14. MiSTer-side TUI (the daemon's console)

Status (shipped, lean variant): the install/enable/disable console below is built — rb-cli serve setup (src/cli/verbs/setup.rs), launched by the rb-daemon.sh Scripts shim. It shows ACTIVE/INACTIVE, autostart on/off, and the connect IP:port, with Start Now / Stop Now / Install Autostart / Uninstall Autostart actions. The live connection/transfer table drawn below (per-peer bytes/speed/phase, and killable connections) is deferred — it needs the daemon to track shared per-connection status and expose it over a local /tmp/rb-daemon.sock; revisit when on-device visibility of active transfers is actually wanted. The mock below is the eventual full shape.

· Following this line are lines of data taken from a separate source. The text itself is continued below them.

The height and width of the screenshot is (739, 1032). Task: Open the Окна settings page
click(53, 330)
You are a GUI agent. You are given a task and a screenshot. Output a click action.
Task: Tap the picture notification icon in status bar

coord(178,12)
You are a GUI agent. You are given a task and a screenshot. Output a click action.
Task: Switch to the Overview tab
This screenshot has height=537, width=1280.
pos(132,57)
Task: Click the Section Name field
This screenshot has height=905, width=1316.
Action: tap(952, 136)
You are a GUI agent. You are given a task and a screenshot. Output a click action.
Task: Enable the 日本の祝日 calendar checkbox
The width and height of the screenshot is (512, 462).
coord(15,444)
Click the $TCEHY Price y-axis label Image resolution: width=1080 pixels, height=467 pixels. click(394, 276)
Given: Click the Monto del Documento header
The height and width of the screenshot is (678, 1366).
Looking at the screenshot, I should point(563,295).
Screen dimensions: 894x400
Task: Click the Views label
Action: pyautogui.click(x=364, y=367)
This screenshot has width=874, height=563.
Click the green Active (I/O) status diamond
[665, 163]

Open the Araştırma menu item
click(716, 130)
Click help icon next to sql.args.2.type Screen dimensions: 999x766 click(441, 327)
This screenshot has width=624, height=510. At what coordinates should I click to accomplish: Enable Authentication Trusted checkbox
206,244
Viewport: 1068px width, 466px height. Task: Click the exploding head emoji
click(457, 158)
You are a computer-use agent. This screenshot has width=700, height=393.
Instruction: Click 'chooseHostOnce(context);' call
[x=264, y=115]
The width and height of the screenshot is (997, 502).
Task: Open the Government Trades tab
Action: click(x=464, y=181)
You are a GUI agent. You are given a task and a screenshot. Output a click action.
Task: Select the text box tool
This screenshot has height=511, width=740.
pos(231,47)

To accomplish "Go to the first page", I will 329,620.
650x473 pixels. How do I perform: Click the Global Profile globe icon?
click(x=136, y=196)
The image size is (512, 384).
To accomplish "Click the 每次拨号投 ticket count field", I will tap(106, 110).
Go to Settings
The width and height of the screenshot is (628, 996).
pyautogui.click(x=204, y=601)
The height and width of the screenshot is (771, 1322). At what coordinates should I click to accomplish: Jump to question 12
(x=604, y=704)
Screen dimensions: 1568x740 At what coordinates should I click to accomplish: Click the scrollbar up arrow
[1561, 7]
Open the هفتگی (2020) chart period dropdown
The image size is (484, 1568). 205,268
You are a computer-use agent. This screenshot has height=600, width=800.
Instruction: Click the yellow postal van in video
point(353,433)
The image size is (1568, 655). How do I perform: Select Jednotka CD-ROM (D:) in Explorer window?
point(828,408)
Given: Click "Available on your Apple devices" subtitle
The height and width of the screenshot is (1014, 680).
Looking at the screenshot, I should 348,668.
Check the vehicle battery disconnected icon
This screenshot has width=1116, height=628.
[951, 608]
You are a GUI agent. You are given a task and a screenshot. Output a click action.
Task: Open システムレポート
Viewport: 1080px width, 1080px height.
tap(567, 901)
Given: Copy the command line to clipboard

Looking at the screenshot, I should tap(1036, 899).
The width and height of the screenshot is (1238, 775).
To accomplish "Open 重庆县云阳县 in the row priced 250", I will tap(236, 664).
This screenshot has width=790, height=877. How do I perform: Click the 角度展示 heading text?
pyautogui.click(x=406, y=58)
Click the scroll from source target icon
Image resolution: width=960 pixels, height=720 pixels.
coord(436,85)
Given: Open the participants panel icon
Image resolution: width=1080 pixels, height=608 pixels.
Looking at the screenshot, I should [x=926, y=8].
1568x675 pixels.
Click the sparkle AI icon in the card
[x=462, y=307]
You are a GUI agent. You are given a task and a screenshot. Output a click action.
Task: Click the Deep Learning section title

Runs when you launch rb-daemon.sh from the Scripts menu. Built on the existing crossterm MiSTer-TUI conventions (ASCII-only per the no-Unicode rule, TTY-guard, RAII terminal restore, testable-core — established by bless pick). Shows both families' connections:

 rb-daemon            [ RUNNING ]   boot: enabled   push-update: disabled
 connect to:  192.168.1.42:7341     (eth0)
 ---------------------------------------------------------------
 connections:
   192.168.1.10   F: apply session#3   game.hdf@1   18.4 MiB / 64 MiB   6.1 MiB/s
   192.168.1.55   F: browsing          dos.img@1    idle
   192.168.1.77   B: pull-backup       hd0          812 MiB / 2 GiB     9.0 MiB/s
 ---------------------------------------------------------------
 [E] disable daemon   [U] remote updates: off   [Q] quit (daemon keeps running)
  • The boot-launched daemon and the Scripts-menu TUI are separate processes, so the TUI is itself a thin local client — it connects to the running daemon over /tmp/rb-daemon.sock and issues Status for the live connection/transfer list; Enable/Disable toggles service + boot persistence.
  • "Default to maintain existing configuration": on launch the TUI reflects current state and changes nothing until a key is pressed.
  • The TUI also hosts the first-run setup, including the push-update consent question (§13.3).
  • IP display: enumerate LAN interfaces (read /proc/net or shell ip -4 addr; minor).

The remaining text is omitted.